TSMC CEO Says AI Demand Remains Strong Despite Iran War, Raises Revenue Forecasts

TSMC CEO C.C. Wei has delivered a reassuring signal to the global semiconductor industry: AI chip demand remains strong. Speaking after conducting direct outreach to TSMC's major customers, Wei said the company found no evidence of demand destruction despite geopolitical turbulence stemming from the Iran conflict and ongoing US-China trade tensions. TSMC has raised its revenue forecasts accordingly.
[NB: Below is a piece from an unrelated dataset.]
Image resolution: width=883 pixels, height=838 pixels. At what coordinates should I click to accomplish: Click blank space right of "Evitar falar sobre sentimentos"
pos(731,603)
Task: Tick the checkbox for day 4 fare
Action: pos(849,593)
Checking With Customers Directly
The CEO's approach — personally checking with customers rather than relying on order pipeline data alone — reflects the elevated uncertainty that has clouded semiconductor demand forecasting since 2025. Customers had been cautious about signaling demand clearly in a volatile macro environment, making bottom-up verification more valuable than top-down projections.
The conversations apparently confirmed what the order books suggested: AI infrastructure build-out, driven by hyperscalers and AI labs expanding training and inference capacity, continues at pace. No major customer indicated plans to pull back capital spending on AI compute.
Iran War: Limited Direct Impact
The Iran conflict has raised concerns about energy prices, shipping routes, and broader Middle Eastern stability — all of which indirectly affect technology supply chains. TSMC's facilities are concentrated in Taiwan, with expansion underway in Arizona and Japan, none of which are directly exposed to the conflict zone. The company's assessment that demand remains intact suggests customers are not using geopolitical uncertainty as a pretext to delay orders.
Oil price volatility, which typically flows through to manufacturing costs and data center energy expenses, is the most plausible indirect channel. But at current margins for AI chips, moderate energy cost increases are unlikely to materially affect customer spending decisions.
Raised Forecasts
TSMC's decision to raise revenue forecasts is significant. The company is the world's dominant contract chipmaker, and its forward guidance is one of the most reliable leading indicators for the entire semiconductor supply chain. A raised forecast signals that TSMC's foundry utilization is expected to remain high — which means AI chip production is not about to slow.
Nvidia, AMD, and Apple — all TSMC customers — have collectively driven unprecedented demand for advanced node capacity at TSMC's 3nm and 2nm processes. That demand, rather than traditional consumer electronics, now sets the pace for TSMC's planning cycle.
The Bottom Line
TSMC's raised forecast and C.C. Wei's customer confirmation message send a clear signal: the AI infrastructure spending cycle is not pausing for geopolitical noise. For investors and industry watchers who worried that the Iran situation might provide cover for demand softness, TSMC's guidance is a direct rebuttal. The chip boom continues.